La médica especialista en nutrición, María del Pilar Quevedo, advirtió sobre el uso indiscriminado de fármacos para el sobrepeso y la obesidad, enfatizando que no son suplementos sino moléculas de alta potencia que requieren prescripción médica.
Quevedo explicó que estos tratamientos, basados en incretinas como tirsepatida, semaglutida y liraglutida, deben ser personalizados según la historia clínica del paciente, considerando antecedentes como diabetes o hipertensión. Detalló que los efectos adversos más comunes son gastrointestinales (náuseas, diarrea, constipación) y generalmente leves, ocurriendo durante el escalonamiento de la dosis, por lo que la supervisión médica es crucial.

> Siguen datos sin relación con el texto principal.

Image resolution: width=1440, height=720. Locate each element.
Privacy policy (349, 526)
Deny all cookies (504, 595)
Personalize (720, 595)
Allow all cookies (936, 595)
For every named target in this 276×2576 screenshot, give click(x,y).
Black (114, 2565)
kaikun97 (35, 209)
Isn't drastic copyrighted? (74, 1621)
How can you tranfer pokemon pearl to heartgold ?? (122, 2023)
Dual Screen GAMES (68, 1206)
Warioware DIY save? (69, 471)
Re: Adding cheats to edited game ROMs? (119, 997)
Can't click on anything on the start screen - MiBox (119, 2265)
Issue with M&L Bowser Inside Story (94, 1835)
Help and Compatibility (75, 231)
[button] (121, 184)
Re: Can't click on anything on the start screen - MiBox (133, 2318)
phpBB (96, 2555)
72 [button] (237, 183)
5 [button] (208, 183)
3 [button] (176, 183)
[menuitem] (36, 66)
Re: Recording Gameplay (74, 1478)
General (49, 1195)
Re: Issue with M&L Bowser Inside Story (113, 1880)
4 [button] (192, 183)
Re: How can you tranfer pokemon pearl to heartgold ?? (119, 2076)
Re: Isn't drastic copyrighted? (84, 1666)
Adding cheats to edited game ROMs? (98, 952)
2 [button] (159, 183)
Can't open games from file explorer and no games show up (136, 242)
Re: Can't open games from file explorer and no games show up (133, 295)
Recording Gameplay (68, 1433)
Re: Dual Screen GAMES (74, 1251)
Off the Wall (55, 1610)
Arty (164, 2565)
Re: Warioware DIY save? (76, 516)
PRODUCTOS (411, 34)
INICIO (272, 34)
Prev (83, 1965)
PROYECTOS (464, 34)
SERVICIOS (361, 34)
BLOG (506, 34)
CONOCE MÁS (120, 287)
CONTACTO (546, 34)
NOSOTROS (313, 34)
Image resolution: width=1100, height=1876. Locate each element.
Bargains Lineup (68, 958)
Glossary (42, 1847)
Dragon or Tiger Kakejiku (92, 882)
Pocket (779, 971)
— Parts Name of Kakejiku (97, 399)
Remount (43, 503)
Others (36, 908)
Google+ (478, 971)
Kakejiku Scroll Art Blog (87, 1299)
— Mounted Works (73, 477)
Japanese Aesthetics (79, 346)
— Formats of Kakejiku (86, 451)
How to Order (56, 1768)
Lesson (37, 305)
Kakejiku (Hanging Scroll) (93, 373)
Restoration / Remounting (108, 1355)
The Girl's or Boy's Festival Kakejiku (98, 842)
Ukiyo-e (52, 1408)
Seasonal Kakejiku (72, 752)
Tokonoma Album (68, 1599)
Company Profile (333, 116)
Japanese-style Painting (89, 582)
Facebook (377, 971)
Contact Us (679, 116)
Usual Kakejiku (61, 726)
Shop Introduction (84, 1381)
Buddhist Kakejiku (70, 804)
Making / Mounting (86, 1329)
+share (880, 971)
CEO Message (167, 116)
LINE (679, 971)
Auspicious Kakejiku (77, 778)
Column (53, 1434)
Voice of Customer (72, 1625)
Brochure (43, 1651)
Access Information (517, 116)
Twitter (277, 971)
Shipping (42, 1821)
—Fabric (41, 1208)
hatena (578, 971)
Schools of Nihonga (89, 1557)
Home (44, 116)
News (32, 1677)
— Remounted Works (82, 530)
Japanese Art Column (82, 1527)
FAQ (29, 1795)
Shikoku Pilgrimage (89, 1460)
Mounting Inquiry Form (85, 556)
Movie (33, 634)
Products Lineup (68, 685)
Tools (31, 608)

Señaló que los efectos adversos graves son infrecuentes, pero el equipo médico debe estar alerta para reportarlos y suspender el tratamiento si es necesario. Las contraindicaciones también fueron mencionadas, aclarando que no son sinónimos de efectos adversos.
Los tratamientos son inyectables, aplicados subcutáneamente una vez por semana, en la región abdominal. La doctora concluyó que el tratamiento de la obesidad en Argentina es innovador y existen opciones farmacológicas potentes, eficaces y seguras, recomendando la consulta con especialistas.